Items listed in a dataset
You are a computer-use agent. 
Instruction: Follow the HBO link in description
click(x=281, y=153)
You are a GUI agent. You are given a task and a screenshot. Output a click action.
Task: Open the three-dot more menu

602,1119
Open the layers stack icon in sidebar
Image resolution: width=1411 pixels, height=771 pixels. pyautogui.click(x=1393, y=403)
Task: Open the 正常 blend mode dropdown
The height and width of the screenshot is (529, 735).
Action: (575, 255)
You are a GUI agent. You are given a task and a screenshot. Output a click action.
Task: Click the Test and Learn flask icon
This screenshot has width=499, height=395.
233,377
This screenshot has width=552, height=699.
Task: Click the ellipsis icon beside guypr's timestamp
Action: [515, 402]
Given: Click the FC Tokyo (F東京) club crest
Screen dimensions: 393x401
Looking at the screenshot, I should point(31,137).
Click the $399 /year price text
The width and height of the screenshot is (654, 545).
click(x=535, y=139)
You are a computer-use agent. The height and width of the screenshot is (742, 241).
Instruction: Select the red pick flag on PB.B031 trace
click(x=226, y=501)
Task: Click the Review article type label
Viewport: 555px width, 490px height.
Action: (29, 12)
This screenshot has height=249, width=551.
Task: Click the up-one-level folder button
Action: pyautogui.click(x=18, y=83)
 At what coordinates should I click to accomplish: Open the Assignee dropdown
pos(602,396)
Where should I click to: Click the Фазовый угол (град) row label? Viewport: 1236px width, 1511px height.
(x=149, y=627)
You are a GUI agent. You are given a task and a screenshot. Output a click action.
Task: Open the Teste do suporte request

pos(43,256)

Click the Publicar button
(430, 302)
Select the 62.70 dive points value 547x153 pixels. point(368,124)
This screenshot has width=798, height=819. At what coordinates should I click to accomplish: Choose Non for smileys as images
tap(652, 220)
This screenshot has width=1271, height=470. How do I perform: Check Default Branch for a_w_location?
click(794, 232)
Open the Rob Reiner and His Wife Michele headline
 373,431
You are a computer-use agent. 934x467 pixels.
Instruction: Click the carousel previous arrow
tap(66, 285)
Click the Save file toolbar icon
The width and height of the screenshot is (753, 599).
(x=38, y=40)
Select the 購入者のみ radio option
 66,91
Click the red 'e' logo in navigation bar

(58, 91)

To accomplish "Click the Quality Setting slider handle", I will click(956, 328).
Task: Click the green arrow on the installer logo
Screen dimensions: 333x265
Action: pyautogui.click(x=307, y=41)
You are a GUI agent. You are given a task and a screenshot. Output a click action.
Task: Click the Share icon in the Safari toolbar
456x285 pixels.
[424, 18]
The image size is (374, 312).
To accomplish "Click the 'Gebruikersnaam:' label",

## WHAT IS NEEDED
Task for the records above: copy every line in which the word "computer" occurs.

## SOLUTION TO THIS EXERCISE
You are a computer-use agent. 
You are a computer-use agent. The height and width of the screenshot is (742, 241).
You are a computer-use agent. 934x467 pixels.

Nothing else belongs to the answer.